Polynucleobacter necessarius STIR1
   
   
 

Scale bar, 1 µm. Courtesy of Claudia Vannini, University of Pisa, Italy.

The Polynucleobacter group (Betaproteobacteria, Burkholderiaceae) is of enormous environmental relevance in freshwater habitats. These free-living heterotrophic bacteria contribute up to 60% of total bacterial cell numbers in the pelagic zone of surface freshwater habitats and have also been detected in groundwater. Despite their enormous ecological importance, knowledge of the physiology and specific ecological function of numerically relevant freshwater bacteria is completely lacking. Genome sequencing of the free-living Polynucleobacter strain will provide deep insights into the ecological function of an enormously important group of freshwater bacteria. This knowledge will deepen the understanding of how freshwater ecosystems function and will facilitate better modeling of carbon fluxes in these ecosystems. This will be the first genome project on nonpathogenic heterotrophic freshwater bacteria of environmental relevance.

The image is of Endosymbiotic Polynucleobacter bacterium living in the cytoplasm of the ciliate Euplotes harpa. Two of the 6 to 10 electron-dense nucleoids are well visible in this thin section. The genus name of the bacteria refers to these multiple nucleoids.

Polynucleobacter species are also relevant to issues of climate change, which is causing thawing of Arctic permafrost. This is resulting in the release of organic carbon stored in the frozen Arctic peat and in the creation of extensive wetlands in many Arctic areas. Such habitats, typically inhabited by high numbers of free-living Polynucleaobacter bacteria, will be involved in the fate of the carbon released from the peat.
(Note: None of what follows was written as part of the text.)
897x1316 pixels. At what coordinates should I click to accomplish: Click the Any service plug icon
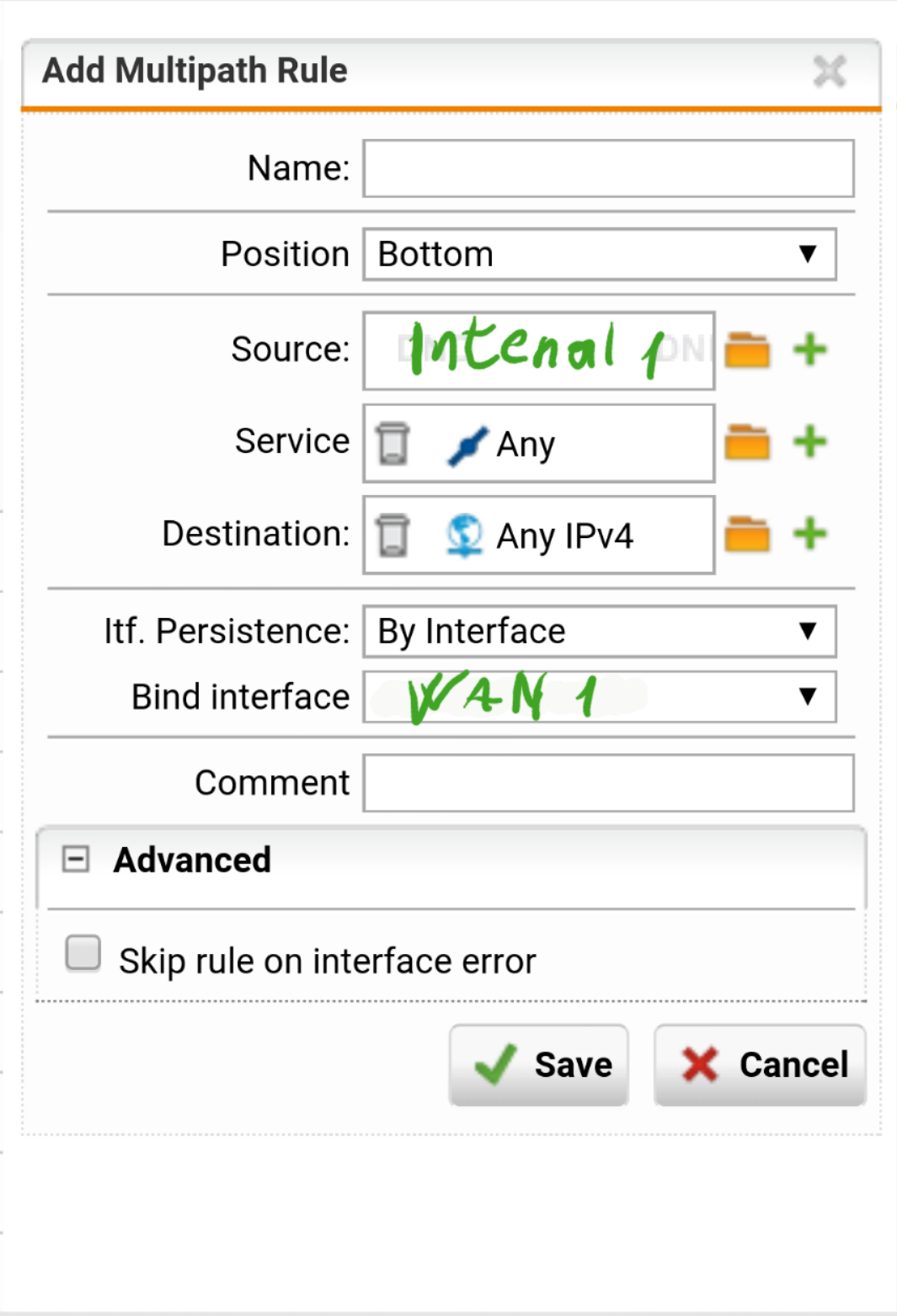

Detailed knowledge of the ecological function of Polynucleobacter bacteria will enable a better understanding of microbial processes crucial for the fate of the released carbon.

Comparison of genomes of the closely related obligately free-living and obligately endosymbiotic Polynucleobacter strains will also provide unique insights into the evolutionary adaptations taking place during the early phase of endosymbiosis. Genome comparison with nonfreshwater Burkholderiaceae (Burkholderia spp., Ralstonia spp., Cupriavidus spp.) will provide first insights into evolutionary adaptations to planktonic life in freshwater.